Multiple people within Apple Music thought Iovine was spending too much cash on exclusives, music videos and documentaries, according to Billboard sources. Before his 2018 departure a "rift" reportedly arose between "Apple traditionalists" and Iovine's followers, a situation that is only now resolving itself under Schusser's leadership.
Under Iovine the company was aggressive about securing exclusives from artists like Drake, Taylor Swift and Chance the Rapper, and funding music videos like Drake's "Hotline Bling." Many of the documentaries on Apple Music are effectively native advertising, but have also included less biased titles like "808" or "Bang! The Bert Berns Story."
Schusser is reportedly responsible for some of the major shifts in Apple Music since summer 2018, such as ending Connect, breaking out of a yearly app update cycle, launching Top 100 charts and adding more personalized playlists. He was also behind the push to add support for Alexa devices, and urging Verizon to offer the service free with some unlimited plans.
On the service's growth, Billboard said that "its momentum has slowed somewhat," even if it's still accelerating quicker than Spotify both in the U.S. and abroad, as well as dominating the market in the U.S. and Japan.
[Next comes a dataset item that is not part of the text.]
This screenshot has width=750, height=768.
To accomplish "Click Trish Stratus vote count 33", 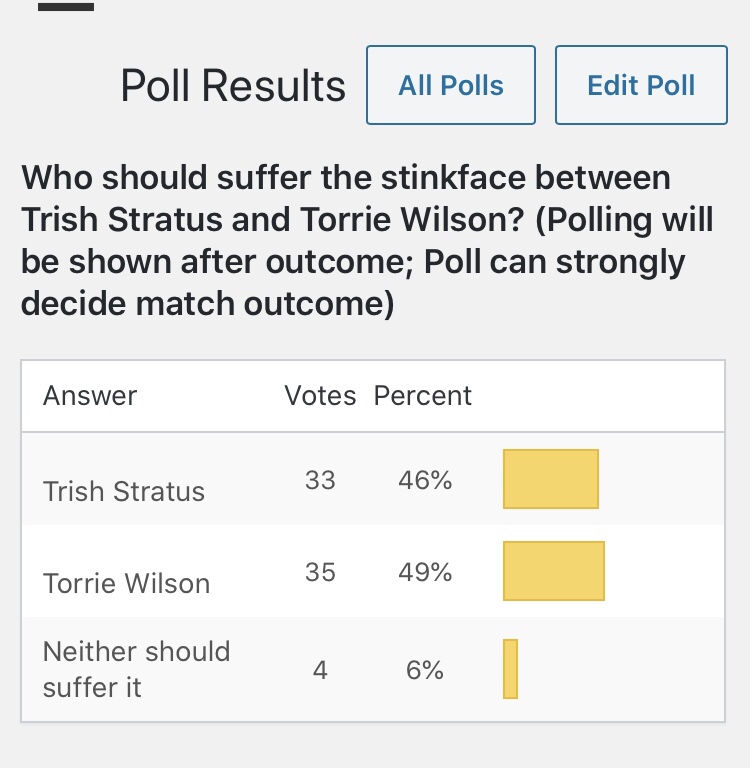I will pyautogui.click(x=320, y=481).
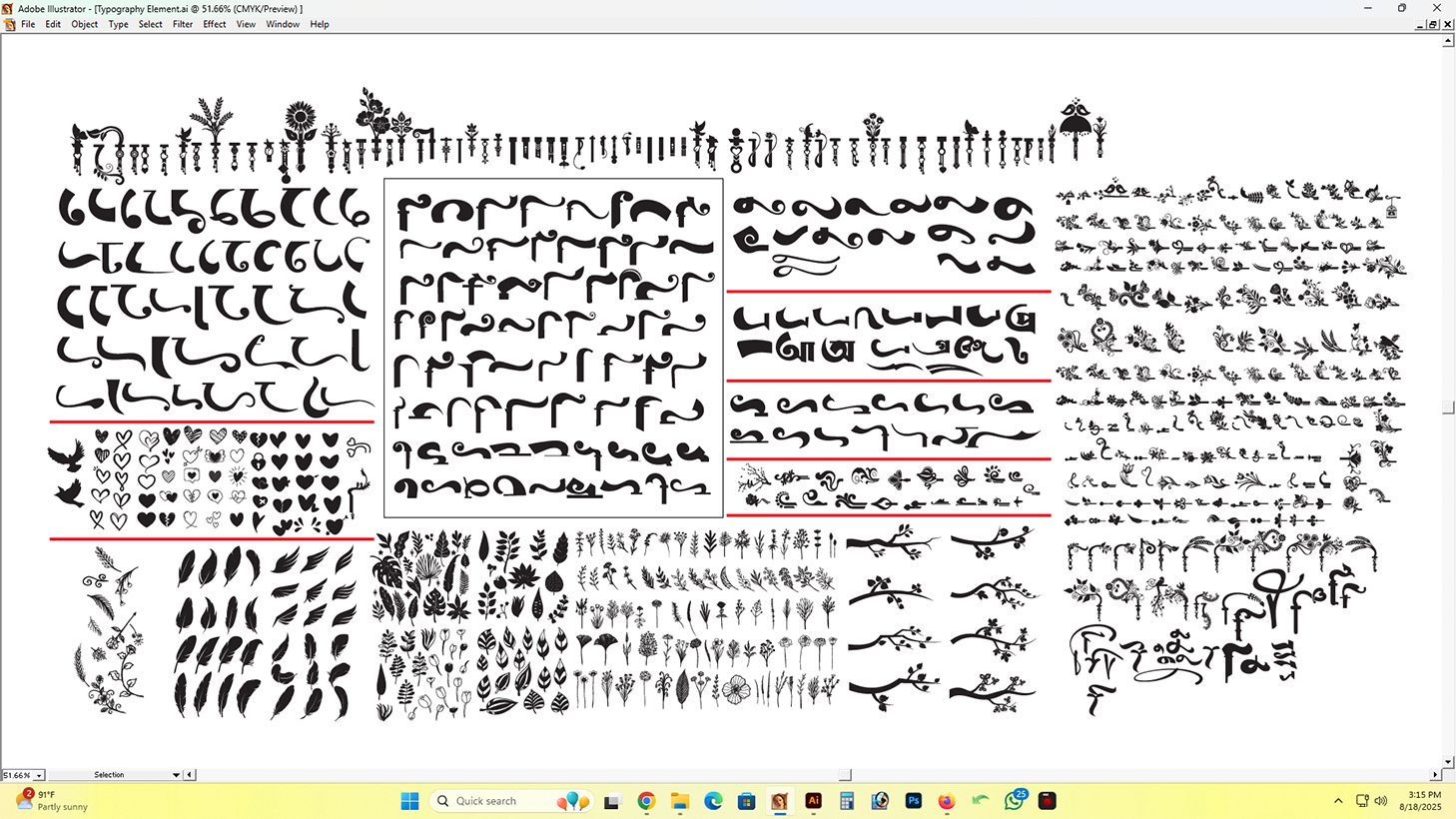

The magazine cited "sources with knowledge of both companies" without offering precise figures.
"We just want to be the best; that doesn't have to be the biggest," Schusser said in response.
The executive also defended Apple's mix of curation and algorithms for playlists, arguing that the company has "a responsibility to our subscribers and our customers to have people recommend what a playlist should look like and who the future superstars are." Spotify puts a stronger emphasis on algorithms, which can deliver fresh content faster, for instance through its personalized "Made for You" and "Release Radar" lists.
Apple is "actively looking" at increasing the use of personalized playlists, Schusser said.